According to that January study published by the Federal Reserve, in 2005, 45 percent of Americans between the ages of 24 and 32 indulged in home ownership. By 2014, that had dropped to 36 percent.
Higher student loan debt early in life leads to a lower credit score later in life – another factor in reduced vehicle and home ownership.
Very likely, student loan debt even has played a role in the depopulation of rural Georgia. “Individuals with student loan debt are less likely to remain in rural areas than those without it,” according to the study. The more student loan debt you carry, the more likely you are to head for the big city — where employment is more certain.
But back to Scot Turner and HB 42. The first thing to note is that Turner’s bill is primarily, but not entirely, preventative.
According to 2018 calculations by the U.S. Department of Education, 16,538 student loan borrowers are in default in Georgia.
Georgia law specifically allows the state to suspend the professional licenses of those who fall behind on loan payments. How many have actually lost their livelihood as a result is unclear. “Only a handful in the last several years – that we know of,” Turner said.
As a matter of policy, the Georgia Student Finance Commission will first attempt to establish payment plans with those who fall behind. The actual yanking of licenses is left to the professional boards under the purview of the secretary of state.
“When we asked the secretary of state’s office last year, they told us that the records were kept on paper, and so they couldn’t tell us exactly how many, unless we wanted to wait for somebody to go through every single one of them,” Turner said in an interview. “We thought that was a poor use of resources.”
But a policy is subject to change, in which case 16,538 Georgians might be vulnerable. “That was good enough for us,” he said.
Moreover, Turner said, in cases where the student loans are federally guaranteed, federal officials will occasionally insist that Georgia follow its own law and pull the occupational licenses of debtors.

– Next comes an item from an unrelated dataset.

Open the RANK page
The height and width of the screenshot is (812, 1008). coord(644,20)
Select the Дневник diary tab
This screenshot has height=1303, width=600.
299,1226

The problem is more serious elsewhere. Two years ago, the New York Times reported that from 2012 to 2017, officials in Tennessee – which has debt collection laws similar to Georgia’s — reported more than 5,400 student loan defaulters to professional licensing agencies. As in Georgia, exactly how many Tennessee professionals have lost their licenses to work isn’t clear.
HB 42, which is expected to be voted out of committee this week, received its first airing last Wednesday before the House Higher Education Committee, chaired by Chuck Martin, R-Alpharetta. Turner apologized for its length of 13 pages, a testament to large number of professions that are licensed in Georgia. The bill starts with pesticide contractors, continues with mortgage brokers, and ends with real estate appraisers.
All in all, the bill was well-received. But some hard questions were asked. Defaulting on a student loan can sometimes be a red flag, said Rep. David Knight, R-Griffin. “You don’t want a stockbroker out there, who is behind on their loans, handling other people’s money,” Knight said.
What may be most interesting about Turner’s measure is its generational nature. Roughly 40 percent of Georgia’s 10 million residents fall between the ages of 24 and 54. These are the people we Baby Boomers will rely on to see us through to the end. In many cases, the amount of student loan debt they wrestle with could determine which nursing homes they choose for us.
That is only part of the wisdom that can be associated with HB 42.
In political terms, this is also the same age group that Republicans in Georgia saw drift into the Democratic camp during last year’s race for governor. Lose more in 2020 and 2022, and GOP control of the state could be a thing of the past.
In other words, the millennial vote in Georgia truly matters now. “This is certainly going to help young people. It’s great for our party,” Turner concedes. At 43, he’s officially classified as a Gen-Xer. But one who’s learning the millennial language.